=== ASSIGNMENT ===
For the listing that follows, give again exactly the lines from the one with "ΕΞΑΡΤΗΜΑΤΑ Α (111, 1134)" to the one with "ΦΥΛΛΑ ΑΛΟΥΜΙΝΙΟΥ –", including both.

=== PROVIDED DATA ===
=== Section Start ===
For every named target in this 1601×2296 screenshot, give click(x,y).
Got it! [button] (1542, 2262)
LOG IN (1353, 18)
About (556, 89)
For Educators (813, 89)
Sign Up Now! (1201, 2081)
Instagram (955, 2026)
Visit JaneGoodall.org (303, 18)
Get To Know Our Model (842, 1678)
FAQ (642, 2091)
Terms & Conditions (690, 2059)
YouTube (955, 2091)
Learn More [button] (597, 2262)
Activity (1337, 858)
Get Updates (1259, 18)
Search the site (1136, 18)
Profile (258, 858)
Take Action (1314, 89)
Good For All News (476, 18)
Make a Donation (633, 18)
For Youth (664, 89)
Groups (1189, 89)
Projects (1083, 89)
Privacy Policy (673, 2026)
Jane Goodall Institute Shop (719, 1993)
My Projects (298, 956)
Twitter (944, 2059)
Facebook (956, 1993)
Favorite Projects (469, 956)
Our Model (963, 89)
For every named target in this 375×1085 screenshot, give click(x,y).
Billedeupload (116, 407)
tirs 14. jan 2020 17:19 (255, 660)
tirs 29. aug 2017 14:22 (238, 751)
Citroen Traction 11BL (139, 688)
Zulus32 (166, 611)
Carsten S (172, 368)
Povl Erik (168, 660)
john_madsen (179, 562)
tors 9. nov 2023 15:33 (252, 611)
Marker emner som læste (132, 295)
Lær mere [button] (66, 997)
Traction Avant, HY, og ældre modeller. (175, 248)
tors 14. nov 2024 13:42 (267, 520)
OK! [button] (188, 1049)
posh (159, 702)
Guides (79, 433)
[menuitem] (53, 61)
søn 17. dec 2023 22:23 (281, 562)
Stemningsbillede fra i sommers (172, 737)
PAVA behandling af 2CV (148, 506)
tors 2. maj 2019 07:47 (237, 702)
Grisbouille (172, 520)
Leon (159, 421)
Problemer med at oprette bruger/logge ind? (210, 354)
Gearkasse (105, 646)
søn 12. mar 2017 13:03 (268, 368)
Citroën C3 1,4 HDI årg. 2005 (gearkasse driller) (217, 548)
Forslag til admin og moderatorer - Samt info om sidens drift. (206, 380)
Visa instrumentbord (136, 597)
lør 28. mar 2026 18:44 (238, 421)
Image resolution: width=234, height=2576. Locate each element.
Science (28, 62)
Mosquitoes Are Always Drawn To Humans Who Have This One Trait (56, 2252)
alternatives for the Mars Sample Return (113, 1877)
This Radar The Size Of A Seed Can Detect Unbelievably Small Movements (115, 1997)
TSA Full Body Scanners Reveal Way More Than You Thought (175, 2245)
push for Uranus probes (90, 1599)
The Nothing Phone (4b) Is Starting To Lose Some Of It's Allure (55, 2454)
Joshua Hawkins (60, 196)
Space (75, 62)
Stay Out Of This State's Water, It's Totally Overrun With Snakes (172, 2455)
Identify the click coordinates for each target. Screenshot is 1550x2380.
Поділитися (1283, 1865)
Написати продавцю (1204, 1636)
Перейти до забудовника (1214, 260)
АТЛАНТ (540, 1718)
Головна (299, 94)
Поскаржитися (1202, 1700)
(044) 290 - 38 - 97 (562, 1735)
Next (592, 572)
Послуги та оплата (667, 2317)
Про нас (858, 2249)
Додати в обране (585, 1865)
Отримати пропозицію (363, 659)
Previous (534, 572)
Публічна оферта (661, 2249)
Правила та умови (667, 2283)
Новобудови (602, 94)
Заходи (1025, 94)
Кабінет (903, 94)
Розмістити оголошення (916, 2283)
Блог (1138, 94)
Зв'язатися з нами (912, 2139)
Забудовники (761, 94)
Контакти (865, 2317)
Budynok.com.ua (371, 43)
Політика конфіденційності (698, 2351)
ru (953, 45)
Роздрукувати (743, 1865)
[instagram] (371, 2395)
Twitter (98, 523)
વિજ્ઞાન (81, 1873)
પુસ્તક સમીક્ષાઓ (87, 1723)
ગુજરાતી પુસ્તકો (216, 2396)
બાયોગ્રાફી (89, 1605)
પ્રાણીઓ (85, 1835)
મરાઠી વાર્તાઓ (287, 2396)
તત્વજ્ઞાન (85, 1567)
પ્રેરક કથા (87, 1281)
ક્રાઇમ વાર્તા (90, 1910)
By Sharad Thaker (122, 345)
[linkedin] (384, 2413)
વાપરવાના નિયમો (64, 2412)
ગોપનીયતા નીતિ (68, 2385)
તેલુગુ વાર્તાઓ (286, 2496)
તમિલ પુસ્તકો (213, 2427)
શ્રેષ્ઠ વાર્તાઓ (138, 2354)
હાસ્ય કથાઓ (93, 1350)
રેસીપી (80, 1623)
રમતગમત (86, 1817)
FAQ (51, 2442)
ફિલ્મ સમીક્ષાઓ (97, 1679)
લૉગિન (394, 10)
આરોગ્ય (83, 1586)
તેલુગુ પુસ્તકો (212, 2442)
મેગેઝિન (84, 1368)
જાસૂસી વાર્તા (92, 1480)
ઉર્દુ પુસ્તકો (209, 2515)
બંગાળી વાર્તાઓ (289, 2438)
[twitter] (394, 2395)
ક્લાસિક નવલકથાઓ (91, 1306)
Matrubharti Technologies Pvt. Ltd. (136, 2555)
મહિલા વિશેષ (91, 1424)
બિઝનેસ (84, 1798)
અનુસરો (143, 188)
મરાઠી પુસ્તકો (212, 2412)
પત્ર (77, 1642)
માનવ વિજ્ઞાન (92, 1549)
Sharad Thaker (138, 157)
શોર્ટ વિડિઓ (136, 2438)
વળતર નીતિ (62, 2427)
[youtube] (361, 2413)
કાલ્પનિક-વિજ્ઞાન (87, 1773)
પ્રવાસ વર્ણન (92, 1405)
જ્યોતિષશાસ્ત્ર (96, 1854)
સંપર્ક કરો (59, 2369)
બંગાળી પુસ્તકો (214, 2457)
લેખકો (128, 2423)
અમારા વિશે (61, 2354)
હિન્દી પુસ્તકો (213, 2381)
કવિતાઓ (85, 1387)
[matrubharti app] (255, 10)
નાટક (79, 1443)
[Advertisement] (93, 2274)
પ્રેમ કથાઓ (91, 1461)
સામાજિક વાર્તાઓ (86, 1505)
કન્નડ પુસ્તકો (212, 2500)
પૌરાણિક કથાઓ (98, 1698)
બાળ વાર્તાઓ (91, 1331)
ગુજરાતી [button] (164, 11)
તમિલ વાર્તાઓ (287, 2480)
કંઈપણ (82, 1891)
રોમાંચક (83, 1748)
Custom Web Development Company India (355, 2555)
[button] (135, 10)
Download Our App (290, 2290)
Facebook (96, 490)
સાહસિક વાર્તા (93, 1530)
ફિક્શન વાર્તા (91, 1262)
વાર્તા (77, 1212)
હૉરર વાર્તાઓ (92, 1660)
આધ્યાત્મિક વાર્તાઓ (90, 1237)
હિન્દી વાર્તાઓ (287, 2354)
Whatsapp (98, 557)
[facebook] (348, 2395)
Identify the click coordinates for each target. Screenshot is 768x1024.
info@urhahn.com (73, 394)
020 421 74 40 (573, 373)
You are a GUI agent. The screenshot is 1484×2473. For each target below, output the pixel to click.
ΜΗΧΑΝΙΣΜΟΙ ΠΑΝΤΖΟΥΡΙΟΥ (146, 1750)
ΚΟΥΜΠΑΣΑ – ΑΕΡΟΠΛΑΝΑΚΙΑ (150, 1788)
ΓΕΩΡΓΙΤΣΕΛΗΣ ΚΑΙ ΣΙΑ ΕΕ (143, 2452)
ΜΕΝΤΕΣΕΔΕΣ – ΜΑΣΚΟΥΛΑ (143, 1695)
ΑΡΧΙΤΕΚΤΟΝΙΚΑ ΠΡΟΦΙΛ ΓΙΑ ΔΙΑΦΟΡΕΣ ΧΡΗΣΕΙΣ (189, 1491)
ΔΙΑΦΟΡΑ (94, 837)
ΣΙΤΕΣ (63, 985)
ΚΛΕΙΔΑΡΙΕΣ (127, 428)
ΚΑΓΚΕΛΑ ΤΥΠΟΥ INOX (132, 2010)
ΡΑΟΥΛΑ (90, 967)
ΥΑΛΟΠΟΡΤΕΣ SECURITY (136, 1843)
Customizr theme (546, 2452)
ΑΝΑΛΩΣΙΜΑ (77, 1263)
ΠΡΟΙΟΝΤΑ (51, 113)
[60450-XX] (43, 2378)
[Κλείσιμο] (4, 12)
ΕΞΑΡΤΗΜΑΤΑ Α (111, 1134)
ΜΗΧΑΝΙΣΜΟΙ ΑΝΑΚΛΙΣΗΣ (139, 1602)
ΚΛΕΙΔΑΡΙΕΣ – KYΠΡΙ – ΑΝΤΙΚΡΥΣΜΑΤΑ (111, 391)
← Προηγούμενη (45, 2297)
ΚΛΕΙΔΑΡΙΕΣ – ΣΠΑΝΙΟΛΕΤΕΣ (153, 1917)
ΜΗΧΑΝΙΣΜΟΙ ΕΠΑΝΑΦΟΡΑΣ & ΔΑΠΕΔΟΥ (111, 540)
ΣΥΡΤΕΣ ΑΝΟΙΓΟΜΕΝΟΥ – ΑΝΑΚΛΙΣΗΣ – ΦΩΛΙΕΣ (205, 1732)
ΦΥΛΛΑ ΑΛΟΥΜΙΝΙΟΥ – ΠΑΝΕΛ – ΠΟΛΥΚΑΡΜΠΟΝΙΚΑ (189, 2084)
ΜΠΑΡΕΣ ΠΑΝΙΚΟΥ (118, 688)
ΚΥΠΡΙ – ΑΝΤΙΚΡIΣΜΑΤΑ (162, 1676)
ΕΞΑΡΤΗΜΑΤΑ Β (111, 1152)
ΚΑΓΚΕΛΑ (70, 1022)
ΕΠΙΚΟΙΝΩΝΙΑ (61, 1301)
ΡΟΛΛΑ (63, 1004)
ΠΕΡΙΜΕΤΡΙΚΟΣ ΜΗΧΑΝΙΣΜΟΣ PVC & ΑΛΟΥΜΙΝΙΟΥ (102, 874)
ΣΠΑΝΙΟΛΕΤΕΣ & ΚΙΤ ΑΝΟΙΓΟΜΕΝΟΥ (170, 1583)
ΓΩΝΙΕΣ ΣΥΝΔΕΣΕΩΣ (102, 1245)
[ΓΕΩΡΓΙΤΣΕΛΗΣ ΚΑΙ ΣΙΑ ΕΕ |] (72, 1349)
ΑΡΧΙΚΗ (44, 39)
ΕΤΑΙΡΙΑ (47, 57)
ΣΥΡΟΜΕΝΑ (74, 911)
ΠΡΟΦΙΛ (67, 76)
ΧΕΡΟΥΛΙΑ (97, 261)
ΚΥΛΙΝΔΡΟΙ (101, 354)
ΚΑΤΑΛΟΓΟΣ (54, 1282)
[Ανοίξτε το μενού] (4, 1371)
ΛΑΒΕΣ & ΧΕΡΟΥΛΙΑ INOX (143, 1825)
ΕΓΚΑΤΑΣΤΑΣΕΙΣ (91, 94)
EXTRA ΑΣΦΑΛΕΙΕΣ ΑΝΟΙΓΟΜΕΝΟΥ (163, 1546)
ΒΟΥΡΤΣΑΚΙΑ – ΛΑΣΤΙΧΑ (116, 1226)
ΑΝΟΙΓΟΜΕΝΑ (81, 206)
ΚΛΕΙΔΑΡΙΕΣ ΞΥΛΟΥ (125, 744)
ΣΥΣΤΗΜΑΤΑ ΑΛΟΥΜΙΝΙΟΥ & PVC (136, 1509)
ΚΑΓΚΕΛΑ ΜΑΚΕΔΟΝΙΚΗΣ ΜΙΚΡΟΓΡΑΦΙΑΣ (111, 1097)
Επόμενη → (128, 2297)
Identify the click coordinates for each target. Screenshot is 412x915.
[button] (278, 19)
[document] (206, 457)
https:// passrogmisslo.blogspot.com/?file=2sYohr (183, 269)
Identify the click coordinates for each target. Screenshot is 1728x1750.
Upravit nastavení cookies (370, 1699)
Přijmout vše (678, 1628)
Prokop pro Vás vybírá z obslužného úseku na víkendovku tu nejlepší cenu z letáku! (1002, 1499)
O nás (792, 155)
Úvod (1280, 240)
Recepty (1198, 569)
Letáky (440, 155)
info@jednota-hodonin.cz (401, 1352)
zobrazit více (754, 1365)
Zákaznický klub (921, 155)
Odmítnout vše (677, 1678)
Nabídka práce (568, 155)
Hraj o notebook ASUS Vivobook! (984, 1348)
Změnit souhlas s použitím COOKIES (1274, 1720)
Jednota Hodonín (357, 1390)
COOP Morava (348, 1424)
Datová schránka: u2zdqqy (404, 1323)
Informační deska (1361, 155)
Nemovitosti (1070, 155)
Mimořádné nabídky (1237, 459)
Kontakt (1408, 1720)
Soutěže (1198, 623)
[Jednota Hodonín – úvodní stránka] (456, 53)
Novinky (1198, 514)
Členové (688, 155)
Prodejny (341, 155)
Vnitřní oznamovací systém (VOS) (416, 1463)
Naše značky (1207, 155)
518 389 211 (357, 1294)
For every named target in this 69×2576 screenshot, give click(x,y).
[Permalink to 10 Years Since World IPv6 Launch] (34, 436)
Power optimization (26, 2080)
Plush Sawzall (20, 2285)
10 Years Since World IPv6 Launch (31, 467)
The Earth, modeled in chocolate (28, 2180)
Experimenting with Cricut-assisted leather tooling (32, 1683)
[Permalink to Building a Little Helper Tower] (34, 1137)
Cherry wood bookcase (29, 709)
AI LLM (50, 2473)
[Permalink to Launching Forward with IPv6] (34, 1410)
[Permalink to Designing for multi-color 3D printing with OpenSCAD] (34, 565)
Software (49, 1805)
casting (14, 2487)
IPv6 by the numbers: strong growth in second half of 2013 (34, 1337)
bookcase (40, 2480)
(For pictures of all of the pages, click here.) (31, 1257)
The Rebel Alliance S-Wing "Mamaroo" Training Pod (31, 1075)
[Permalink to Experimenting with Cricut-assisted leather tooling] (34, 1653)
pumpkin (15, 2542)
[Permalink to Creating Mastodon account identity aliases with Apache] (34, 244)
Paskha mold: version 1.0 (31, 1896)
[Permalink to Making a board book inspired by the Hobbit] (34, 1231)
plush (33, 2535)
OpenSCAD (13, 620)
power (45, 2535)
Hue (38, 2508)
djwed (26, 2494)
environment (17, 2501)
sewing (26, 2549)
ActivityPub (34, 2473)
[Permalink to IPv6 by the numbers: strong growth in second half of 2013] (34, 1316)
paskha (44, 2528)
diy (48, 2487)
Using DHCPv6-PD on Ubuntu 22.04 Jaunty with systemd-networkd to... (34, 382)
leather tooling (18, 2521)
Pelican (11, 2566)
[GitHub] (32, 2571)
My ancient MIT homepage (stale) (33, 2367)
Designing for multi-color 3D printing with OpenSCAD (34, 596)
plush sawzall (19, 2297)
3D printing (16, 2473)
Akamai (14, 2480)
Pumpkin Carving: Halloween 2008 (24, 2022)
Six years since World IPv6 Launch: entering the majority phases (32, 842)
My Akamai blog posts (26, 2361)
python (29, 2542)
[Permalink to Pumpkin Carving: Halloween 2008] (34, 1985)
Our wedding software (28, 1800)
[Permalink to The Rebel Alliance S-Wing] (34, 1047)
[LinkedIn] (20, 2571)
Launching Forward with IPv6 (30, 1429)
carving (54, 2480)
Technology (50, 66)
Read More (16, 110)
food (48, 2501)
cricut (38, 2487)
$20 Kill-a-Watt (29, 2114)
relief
=== Section End ===
=== EXERCISE RESPONSE ===
ΕΞΑΡΤΗΜΑΤΑ Α (111, 1134)
ΜΗΧΑΝΙΣΜΟΙ ΑΝΑΚΛΙΣΗΣ (139, 1602)
ΚΛΕΙΔΑΡΙΕΣ – KYΠΡΙ – ΑΝΤΙΚΡΥΣΜΑΤΑ (111, 391)
← Προηγούμενη (45, 2297)
ΚΛΕΙΔΑΡΙΕΣ – ΣΠΑΝΙΟΛΕΤΕΣ (153, 1917)
ΜΗΧΑΝΙΣΜΟΙ ΕΠΑΝΑΦΟΡΑΣ & ΔΑΠΕΔΟΥ (111, 540)
ΣΥΡΤΕΣ ΑΝΟΙΓΟΜΕΝΟΥ – ΑΝΑΚΛΙΣΗΣ – ΦΩΛΙΕΣ (205, 1732)
ΦΥΛΛΑ ΑΛΟΥΜΙΝΙΟΥ – ΠΑΝΕΛ – ΠΟΛΥΚΑΡΜΠΟΝΙΚΑ (189, 2084)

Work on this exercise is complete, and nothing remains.